01/01/2013 - 01:00

Natura: rapaci minacciati dai pesticidi per i topi

La lotta quotidiana ai roditori può presentare un conto molto salato alla natura: le esche con anticoagulanti possono entrare nella catena alimentare e contaminare in modo grave i rapaci diurni e notturni. Studio ARP Lazio, Istituto Zooprofilattico e LIPU: contaminato il fegato di allocchi, barbagianni, civette, gheppi.
Lo studio, il primo del genere effettuato in Italia, è stato realizzato nel Lazio da un team di ricercatori composto da Dario Capizzi dell'Agenzia regionale parchi del Lazio (Arp), da Rosario Fico dell'Istituto Zooprofilattico del Lazio e Toscana e da Jacopo Cecere della LIPU-BirdLife Italia.
Le indagini, durate due anni, hanno preso in esame 39 animali tra allocchi, barbagianni, civette e gheppi rinvenuti morti e raccolti dal personale delle aree protette, e inoltre alcuni esemplari forniti dal Centro recupero fauna selvatica della LIPU di Roma.
Le esche utilizzate nei centri abitati, aree industriali o agricole, per contenere le popolazioni di roditori, sono costituite da rodenticidi, prodotti appartenenti alla categoria degli anticoagulanti, che provocano emorragie letali nei topi. Morti, o moribondi, questi ultimi costituiscono una facile preda per gli inconsapevoli rapaci, che rimangono a loro volta intossicati dal pesticida.

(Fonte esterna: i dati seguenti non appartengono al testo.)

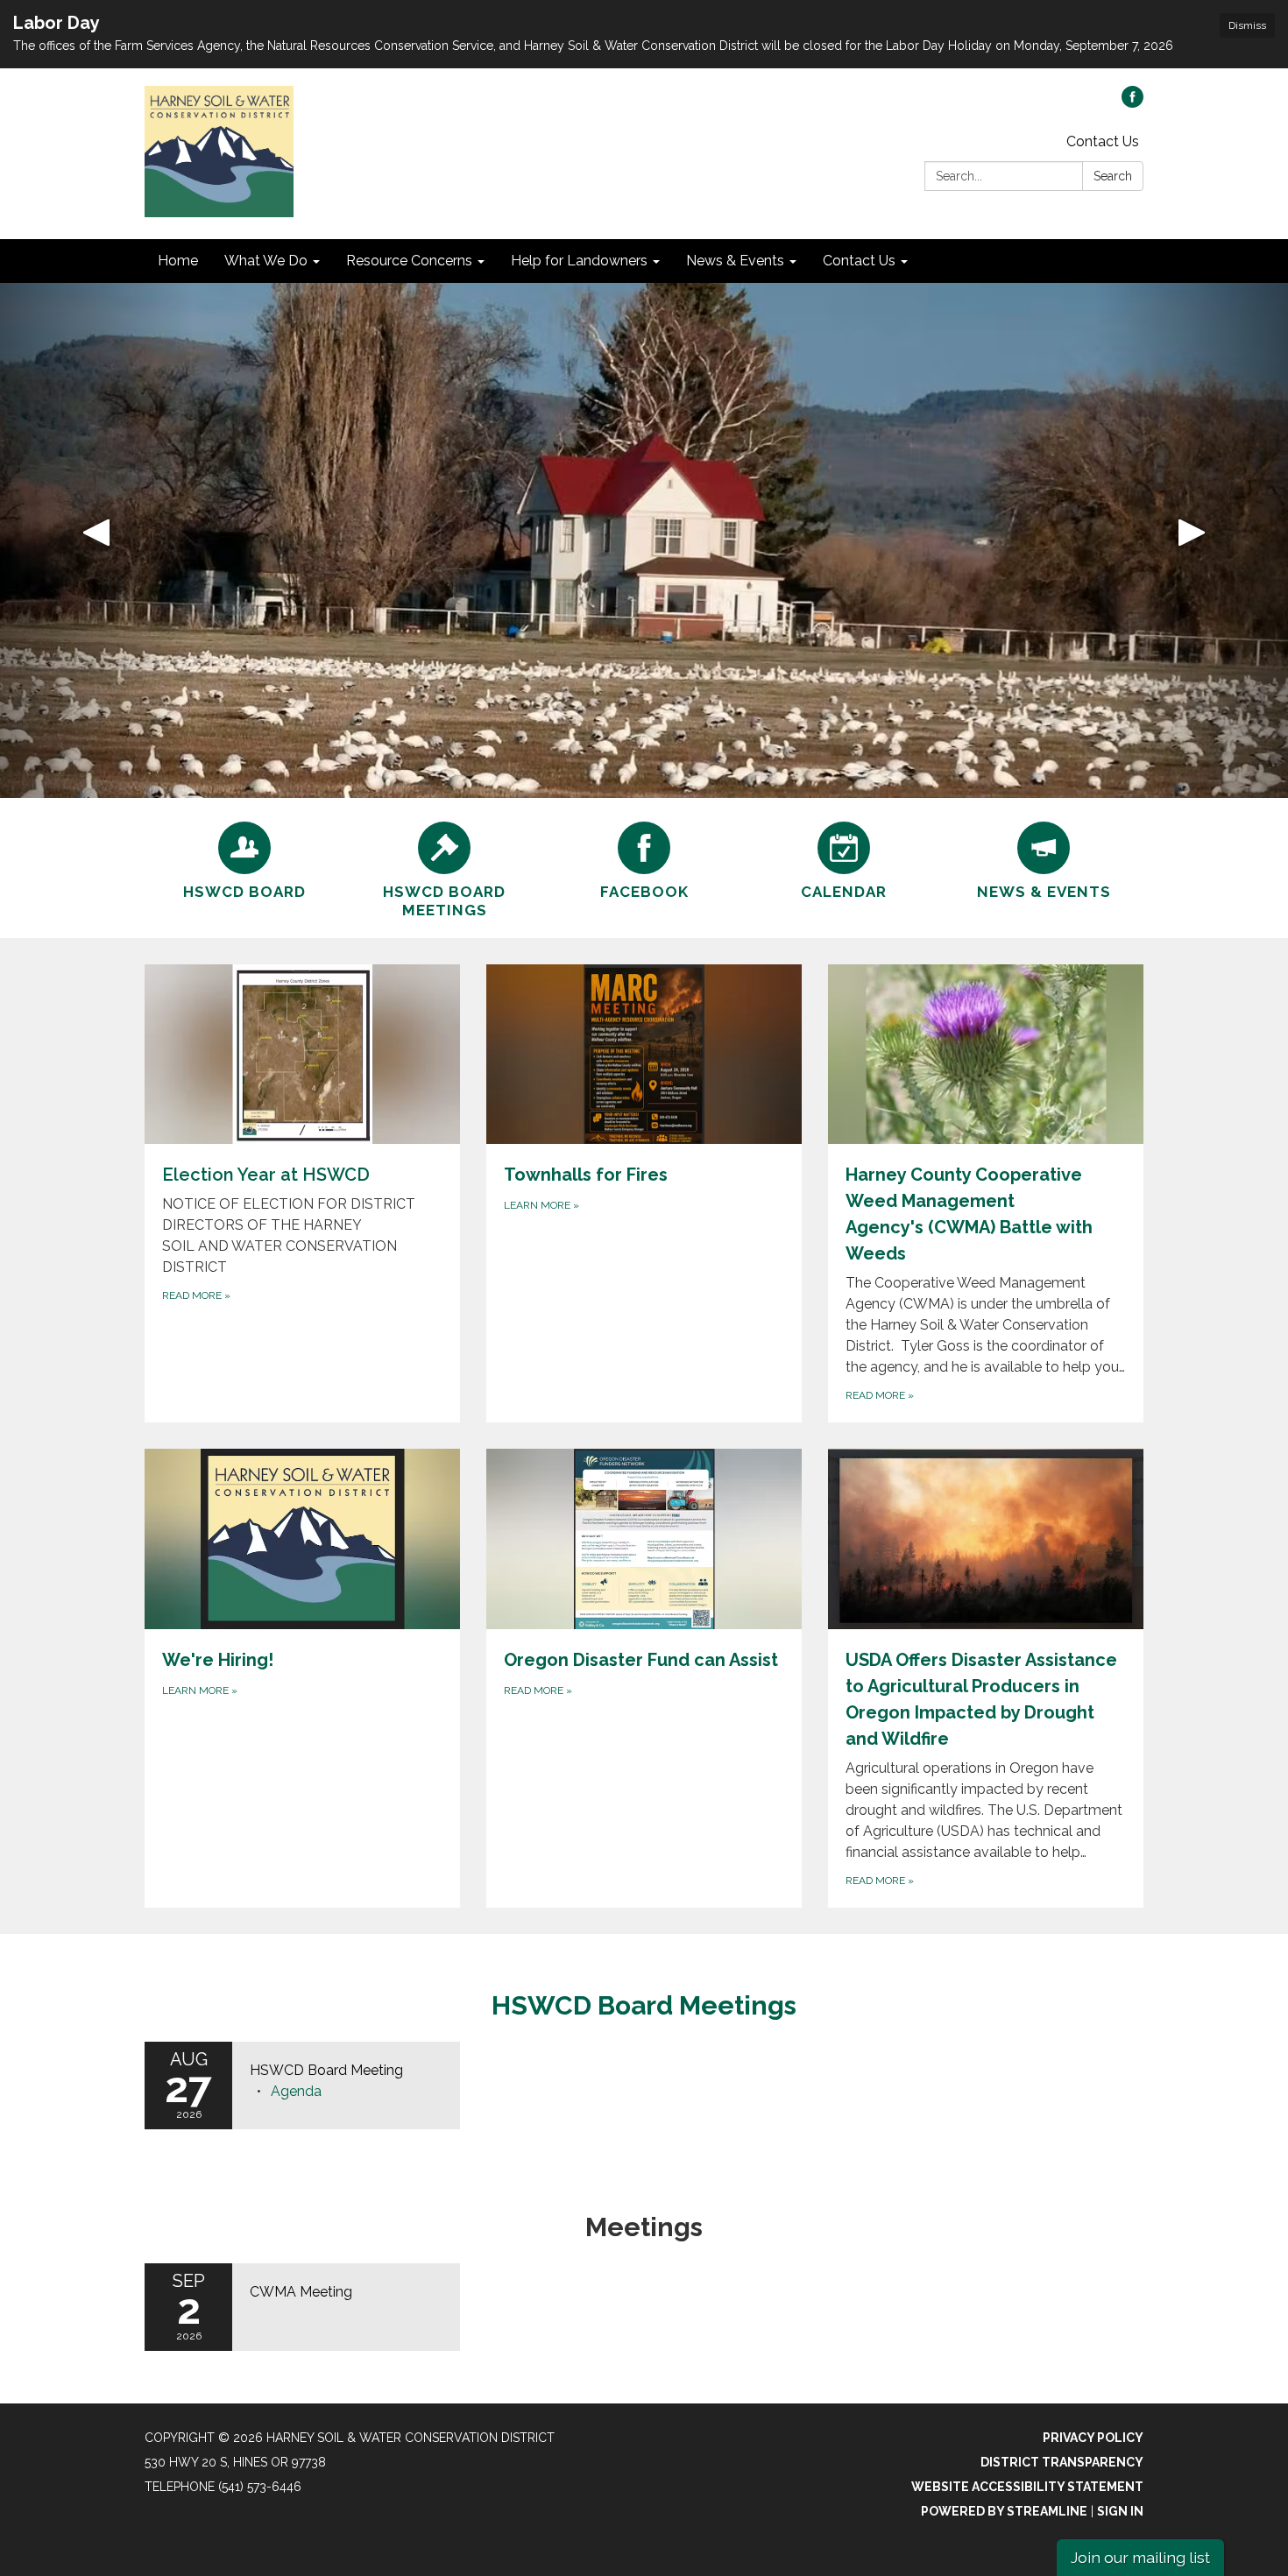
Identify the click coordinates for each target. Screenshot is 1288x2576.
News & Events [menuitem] (735, 260)
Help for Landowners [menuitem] (579, 260)
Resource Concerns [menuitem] (409, 260)
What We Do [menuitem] (266, 260)
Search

Le analisi sugli animali sono state eseguite con la tecnica della HPLC Fluorescenza, che in tutto ha cercato nel fegato degli uccelli sette diversi anticoagulanti. Il livello di contaminazione è risultato del 41,2%, pari a quasi la metà dei campioni esaminati. La specie che ha subito la maggiore contaminazione è la civetta (70%), ma anche il livello relativo a gheppio e allocco è risultato elevato (35%).
"Le quattro specie di rapaci indagate - spiega Dario Capizzi, esperto presso il settore Biodiversità, reti ecologiche e geodiversità dell'Arp - essendo predatrici di roditori, possono essere utilizzate per monitorare il fenomeno noto come 'tossicità secondaria', che si verifica in natura quando un animale, cibandosi di una preda contaminata, rimane a sua volta intossicato".
I campioni trovati positivi provenivano in gran parte dalle aree urbane o periurbane di Roma, ma anche da zone prossime ad aree protette, come la Riserva del Lamone o il Parco dei Monti Simbruini. Per i rapaci primavera ed estate si sono rivelate le stagioni più a rischio di contaminazione da rodenticidi.

"L'utilizzo di rodenticidi dovrebbe essere limitato al massimo - dichiara Claudio Celada, Direttore Conservazione Natura LIPU - Mentre, al contrario, vi è una tendenza a utilizzare prodotti nocivi, sia in campagna, sia nelle nostre città, con troppa disinvoltura. Chiediamo dunque più controlli e campagne di informazione utili per far conoscere i rischi che tali pratiche comportano per la fauna selvatica ma anche per l'uomo"
"Siamo preoccupati da quanto emerge da questa importante ricerca - aggiunge Fulvio Mamone Capria, presidente LIPU - Si tratta di una nuova minaccia per i rapaci, uccelli al vertice della catena alimentare, che si aggiunge a quelle pesanti e già conosciute come l'alterazione dell'habitat, l'inquinamento, la caccia illegale e il bracconaggio".